3) Summer is schizophrenic here in the islands: sunny and scorching one day, foggy and spitting rain the next. That makes it tough to “sun-dry” stuff like the 140 lbs of tomatoes that came out of our greenhouses this week. So instead of calling it quits, we’ve invested in a food dehydrator, a simple little gadget that churns out tomatoes, jerky, and dried fruits for easy storage and snacking. Here’s a great article on choosing your ideal drier. I did some just-overripe tomatoes last night — the dehydrator turned them dry, sweet, and slightly chewy in just over 9 hours.
4) I consider the Bay Area in California my true home, so I’m always taking pride in its awesomeness, like the example of this Bay Area Utility that’s collecting food waste from over 2,000 local restaurants and turning it into energy. Food scraps to power your house? Ridiculously cool.
5) And maybe if you have some extra power leftover, what do do? Well, duh! Use it to charge your rideable cooler! Jaden first found this crazy thing on Switched.com’s list of summer gadgets. Apparently it’s sold by NY company, Hammacher Schlemmer. It can travel up to 14 MPH and for just $29.95 Canadian dollars, you can get a cushioned seat and backrest thrown in.
6) In other crazy food gadget news, fellow farm intern Lucy just picked up a play and freeze ice cream maker for $5 from our local thrift store. Yes, I’m jealous. She did promise to let me borrow it to try out some coconut milk ice cream. If I get hooked, I may very well follow this instructable and make my own ice cream maker from a hamster ball (unused of course) or maybe just stick with a method I used back in Cambodia.

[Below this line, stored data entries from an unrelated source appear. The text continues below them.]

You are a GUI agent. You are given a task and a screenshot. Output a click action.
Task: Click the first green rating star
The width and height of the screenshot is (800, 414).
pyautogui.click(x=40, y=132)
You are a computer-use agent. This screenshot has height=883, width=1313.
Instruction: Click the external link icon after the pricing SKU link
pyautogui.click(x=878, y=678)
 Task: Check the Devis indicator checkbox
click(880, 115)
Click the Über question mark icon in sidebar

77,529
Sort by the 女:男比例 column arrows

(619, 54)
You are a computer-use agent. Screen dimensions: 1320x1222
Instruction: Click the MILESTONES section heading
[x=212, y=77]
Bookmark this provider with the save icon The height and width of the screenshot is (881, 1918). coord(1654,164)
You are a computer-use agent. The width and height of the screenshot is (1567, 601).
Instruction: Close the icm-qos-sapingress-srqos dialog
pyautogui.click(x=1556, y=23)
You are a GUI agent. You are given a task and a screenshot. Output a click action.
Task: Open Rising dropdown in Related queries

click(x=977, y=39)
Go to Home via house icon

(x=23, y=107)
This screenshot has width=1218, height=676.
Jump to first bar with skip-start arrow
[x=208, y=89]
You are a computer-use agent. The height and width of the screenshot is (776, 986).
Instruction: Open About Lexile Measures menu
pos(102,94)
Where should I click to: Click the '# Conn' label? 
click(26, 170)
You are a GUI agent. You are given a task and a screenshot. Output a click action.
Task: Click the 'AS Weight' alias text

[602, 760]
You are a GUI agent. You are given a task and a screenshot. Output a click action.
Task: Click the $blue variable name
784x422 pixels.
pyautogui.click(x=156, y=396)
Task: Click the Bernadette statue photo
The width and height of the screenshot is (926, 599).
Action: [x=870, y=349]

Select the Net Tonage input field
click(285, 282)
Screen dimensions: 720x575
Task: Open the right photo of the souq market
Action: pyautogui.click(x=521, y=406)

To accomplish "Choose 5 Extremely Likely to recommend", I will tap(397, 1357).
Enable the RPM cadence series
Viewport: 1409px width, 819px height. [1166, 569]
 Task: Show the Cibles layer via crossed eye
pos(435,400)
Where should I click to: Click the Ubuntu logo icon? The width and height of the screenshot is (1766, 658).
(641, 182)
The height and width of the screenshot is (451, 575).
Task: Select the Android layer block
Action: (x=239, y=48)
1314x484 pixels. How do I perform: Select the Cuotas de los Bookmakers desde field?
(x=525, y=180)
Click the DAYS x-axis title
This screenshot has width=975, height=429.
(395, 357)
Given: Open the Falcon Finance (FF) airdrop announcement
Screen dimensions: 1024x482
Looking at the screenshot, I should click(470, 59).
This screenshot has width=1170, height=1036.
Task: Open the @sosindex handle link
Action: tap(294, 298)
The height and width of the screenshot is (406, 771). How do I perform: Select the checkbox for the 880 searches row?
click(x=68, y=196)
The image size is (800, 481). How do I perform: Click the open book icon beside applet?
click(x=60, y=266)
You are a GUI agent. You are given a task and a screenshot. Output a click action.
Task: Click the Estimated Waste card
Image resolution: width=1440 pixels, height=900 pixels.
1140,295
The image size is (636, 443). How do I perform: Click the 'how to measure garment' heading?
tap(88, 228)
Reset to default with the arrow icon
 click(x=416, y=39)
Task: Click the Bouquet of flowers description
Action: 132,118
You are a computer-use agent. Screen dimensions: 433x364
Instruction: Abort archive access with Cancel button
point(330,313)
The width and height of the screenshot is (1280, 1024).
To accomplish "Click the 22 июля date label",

7) This week Bittman wrote a column about salty lemonade. But dude, Bittman, any good Singaporean knows that the real ticket isn’t just salty lemon juice but ice cold lemon juice with salted plums! I got my hands on some of these babies while off-island at an Asian grocer and I’ve been soaking them in water and squeezing in a little lemon for a ridiculously refreshing summer sour drink. Apparently, salted plums also also make a mean shoju cocktail, but I haven’t tried it yet because drinking and sharp farm tools just don’t mix.
8) If all this talk of food and farming has got you itching for some good quality time on a haybale, maybe it’s time for you to take a farmcation. An article in Wednesday’s NYT Online featured the agritourism trend: folks taking their vacays on farms to learn more about where their food comes from. Let me just throw in a word that I’ve got an extra couch here on our farm in the San Juans and I’ll give Steamy Kitchen readers a discount! (Just kidding guys.)
9) Or if you’d rather just take a staycation and do something fun in your own home-sweet-home, perhaps try a class at Rouxbe Online Cooking School. Rachael of La Fuji Mama has told me its perfect for the stay-at-home mom. Although full access requires a paid membership, you can get a free trial month and everyday they feature a free lesson and all of the instructional video recipes, text recipes, tip and technique videos and community forums are free. I tried the video on lentils and (no pun intended) it was a little dry. But then I got to the video on gnocchi and woooooo-eeeee. You couldn’t peel me from the screen with a bench scraper.